Пещера под Лисьим холмом оказалась бесконечно глубокой, мрачной и пугающей. Каменные наросты, точно зубы неведомого чудовища, торчали снизу и сверху. Под высокими сводами висели вниз головой огромные летучие мыши. Гулко капала вода. В тёмных углах белели скелеты. На одном из черепов Яр разглядел корону, на других — шлемы и бармицы. Истлевшие длани павших воинов сжимали рукояти ржавых мечей. На облупившихся щитах различались гербы: замысловатые символы западных окраин, знаки Перелесья и Дола, лютоморские руны и даже танцующие змеи Тарханского каганата.
Вот же…
— Жуткое зрелище, — прошептал Марий в полной тишине.
Бахамут вёл процессию в самые глубины. Каждому он вручил по толстой свече, и трепетные жёлты огни плыли сквозь мглу тонкой мерцающей вереницей: один за другим. Когтеслав нёс фонарик, удерживая зубами кольцо. Глаза кота светились ярче пламени.
— Пришли, — наконец вымолвил карлик, и Яромир увидел гроб.

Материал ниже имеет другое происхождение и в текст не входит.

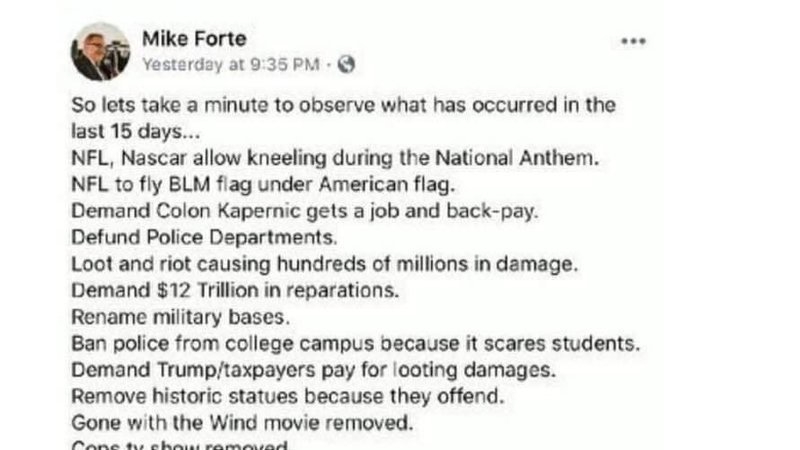Open Mike Forte's profile picture

100,52
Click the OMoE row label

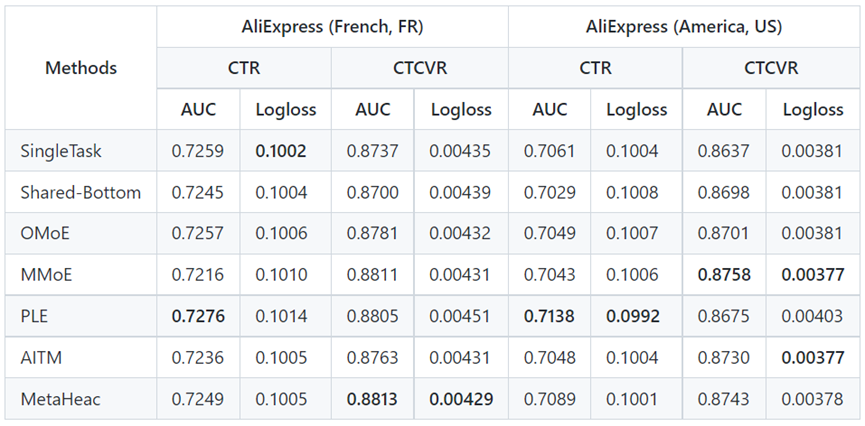click(x=46, y=233)
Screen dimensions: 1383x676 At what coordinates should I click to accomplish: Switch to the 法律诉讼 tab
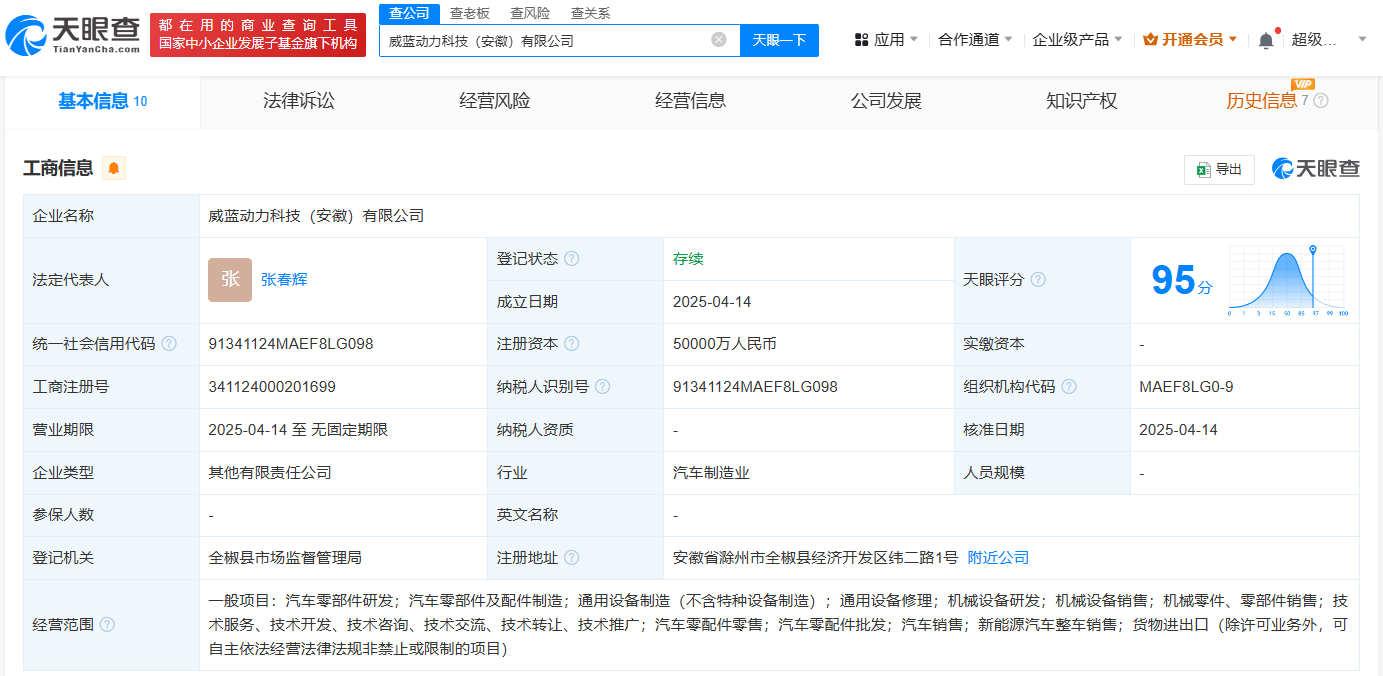coord(299,101)
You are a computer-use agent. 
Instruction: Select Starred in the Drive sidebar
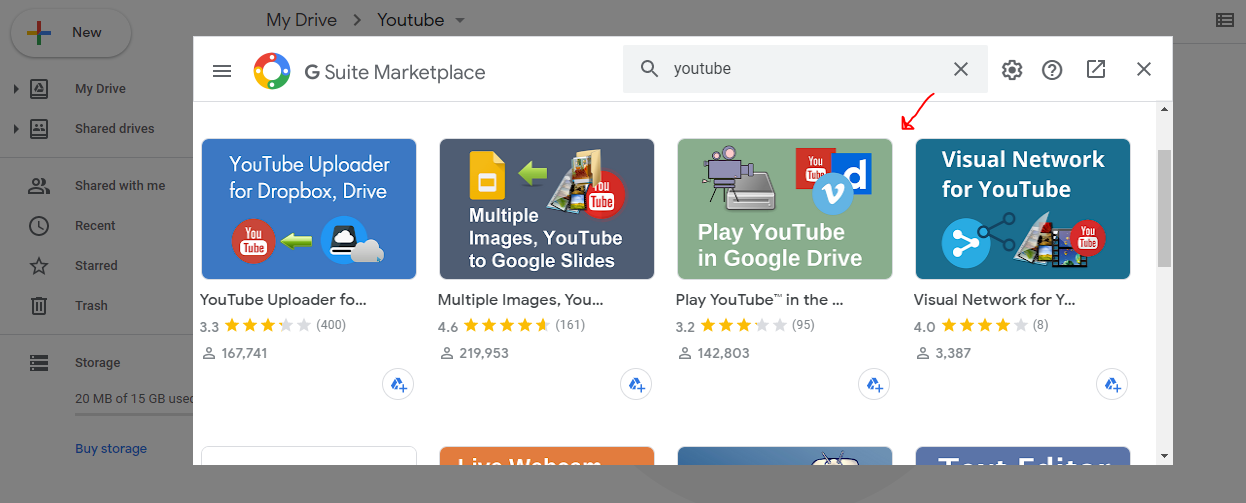[x=96, y=266]
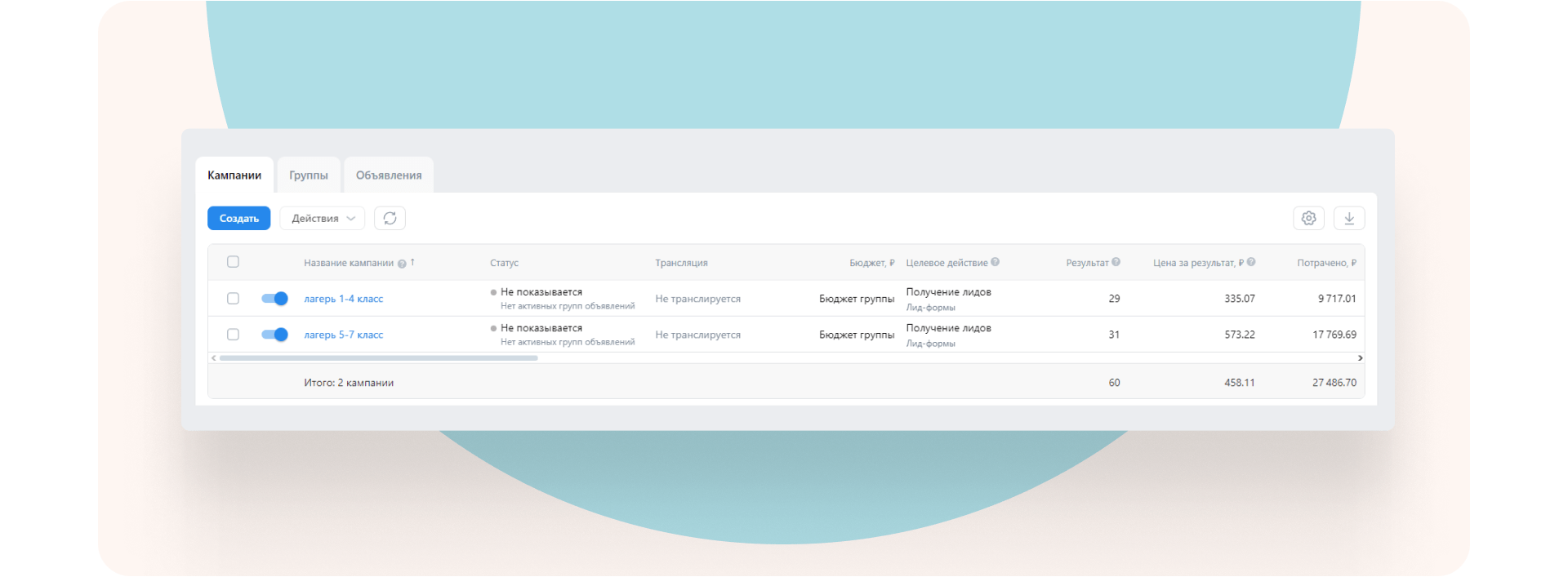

Хрустальный саркофаг висел на цепях посреди каверны такой огромной, что своды тонули в непроглядной черноте. Снеженика лежала в нём почти целая — Бахамут действительно сумел остановить разложение — и, казалось, крепко спала, обнимая колдовской шаманский череп, как малое дитя любимую куклу. [1]
Одна в темноте…
У Яра перехватило дух. Внутри что-то оборвалось, засаднило. Он сглотнул подкативший к горлу ком.
— Почему здесь? — прохрипел, закипая. — Почему вы держите её здесь, под землёй?
— Так надо, — скорбно изрёк Бахамут, и холодная рука рассудка остудила сердечный пыл.
«Источник, — сообразил Яр. — Он где-то здесь, в пещере. Наверное, дело в нём».
— Всё так, мой мальчик, — кивнул Благомысл Светлопамятный, без труда улавливая его размышления. — Только он и удерживает Хозяйку от полного… кхм… распада.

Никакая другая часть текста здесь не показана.